▶ **What the task asks**: Each record should reappear exactly in your answer, minus any picture.

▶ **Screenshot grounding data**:
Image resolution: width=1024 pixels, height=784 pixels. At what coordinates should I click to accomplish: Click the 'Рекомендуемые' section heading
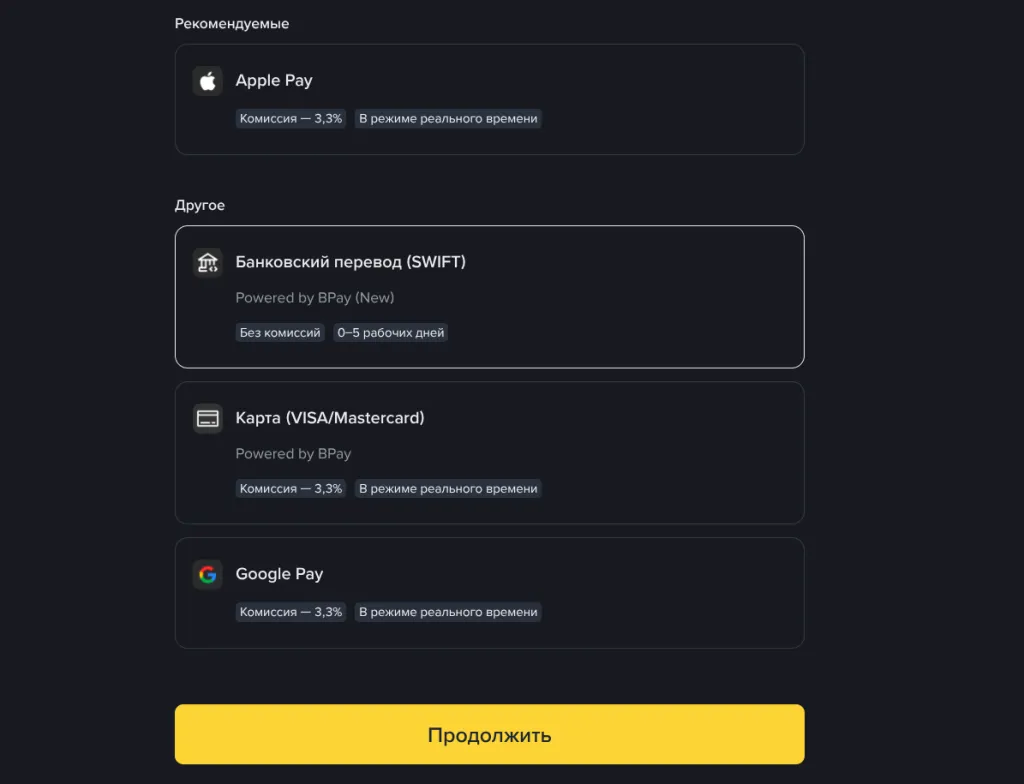[x=232, y=24]
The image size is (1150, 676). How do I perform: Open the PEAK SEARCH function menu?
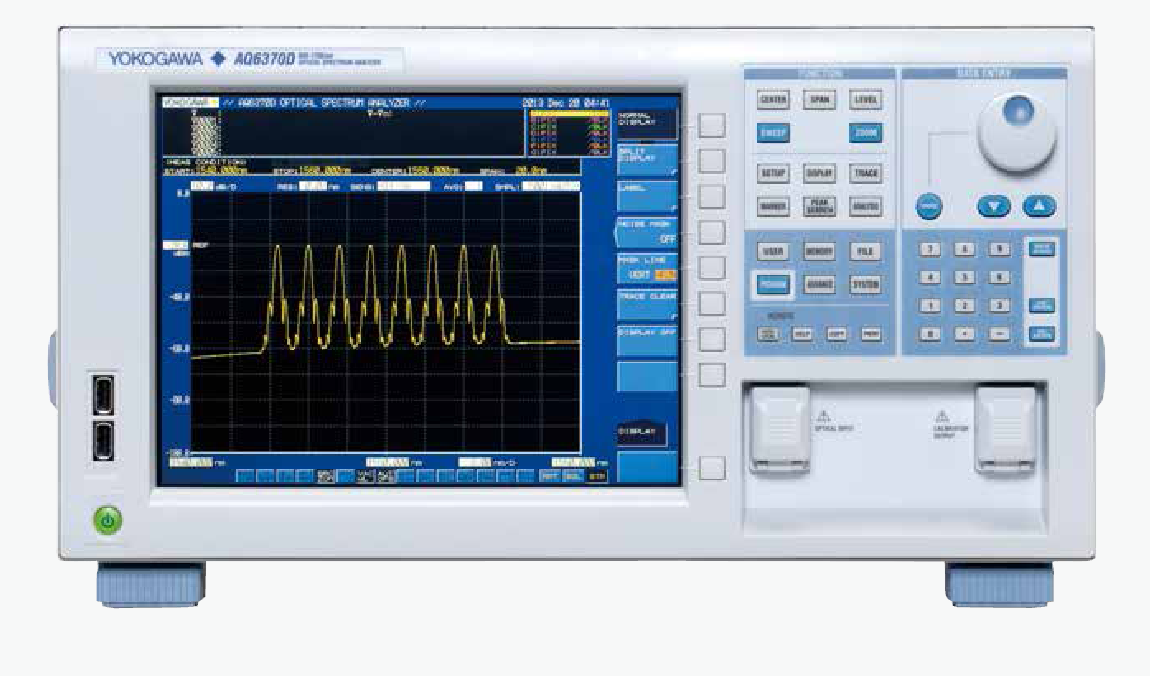pyautogui.click(x=819, y=206)
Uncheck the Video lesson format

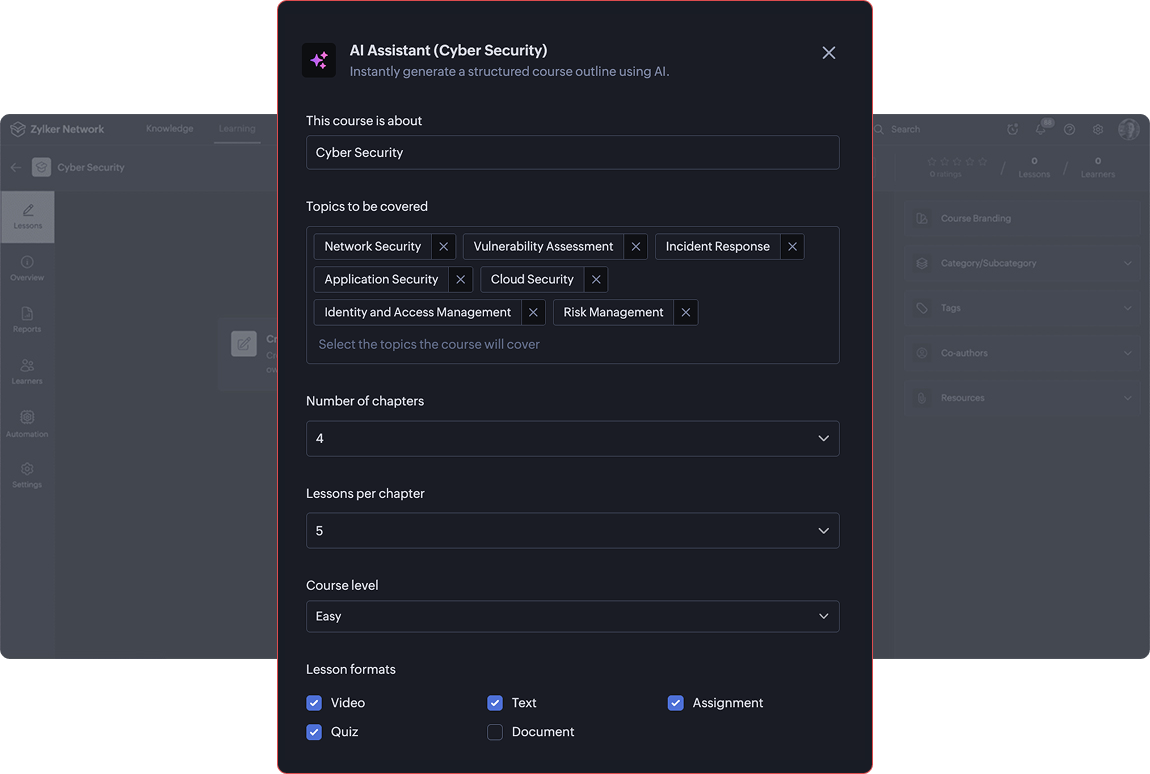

▶ **Answer box**:
Image resolution: width=1024 pixels, height=784 pixels. At what coordinates should I click to accomplish: Click the 'Рекомендуемые' section heading
[x=232, y=24]
The image size is (1150, 676). How do I perform: Open the PEAK SEARCH function menu?
pyautogui.click(x=819, y=206)
Uncheck the Video lesson format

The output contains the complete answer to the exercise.